Task instructions
In the listing below, the answer starts at the line that has "Equipamientos (284, 2496)" and stops after the line that has "SIANE (156, 14)"; please repeat that part exactly and nothing more.

Task input
◇ ◇ ◇ ◇ ◇
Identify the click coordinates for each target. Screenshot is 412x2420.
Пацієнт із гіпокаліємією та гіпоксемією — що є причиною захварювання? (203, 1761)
◇ ◇ ◇ ◇ ◇
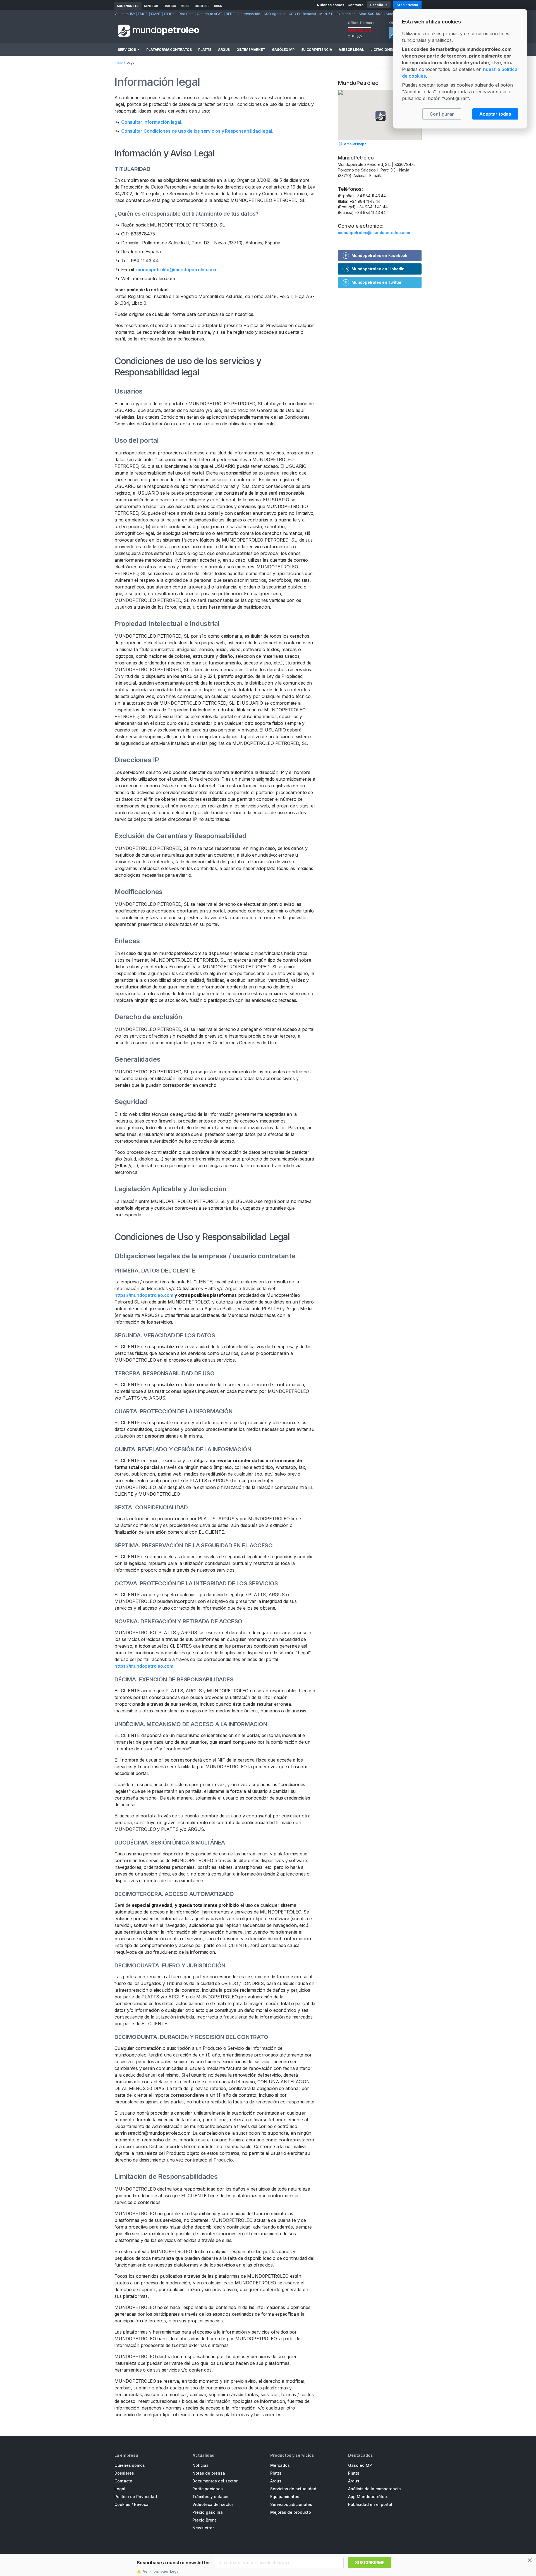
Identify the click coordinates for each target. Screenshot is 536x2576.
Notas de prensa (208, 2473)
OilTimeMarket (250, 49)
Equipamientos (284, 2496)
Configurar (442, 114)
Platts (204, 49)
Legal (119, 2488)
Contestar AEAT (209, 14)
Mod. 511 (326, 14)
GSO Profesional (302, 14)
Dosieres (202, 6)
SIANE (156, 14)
◇ ◇ ◇ ◇ ◇
Your response
Equipamientos (284, 2496)
Configurar (442, 114)
Platts (204, 49)
Legal (119, 2488)
Contestar AEAT (209, 14)
Mod. 511 (326, 14)
GSO Profesional (302, 14)
Dosieres (202, 6)
SIANE (156, 14)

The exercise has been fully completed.